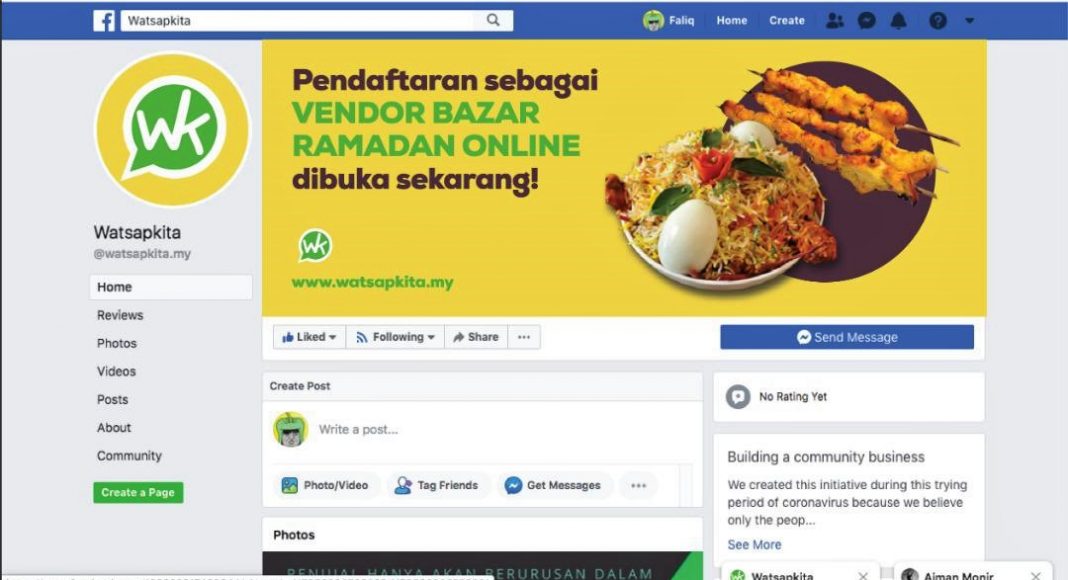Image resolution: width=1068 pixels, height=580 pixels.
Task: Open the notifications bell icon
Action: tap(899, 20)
# # # # # # #
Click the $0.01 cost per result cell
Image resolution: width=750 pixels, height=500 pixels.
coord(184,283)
# # # # # # #
Repeat the listing word for word, starting at the line that has "Image resolution: width=1068" and stopping after the line that has "Action: tap(899, 20)". Leave the picture out.

▶ _Task output_:
Image resolution: width=1068 pixels, height=580 pixels.
Task: Open the notifications bell icon
Action: tap(899, 20)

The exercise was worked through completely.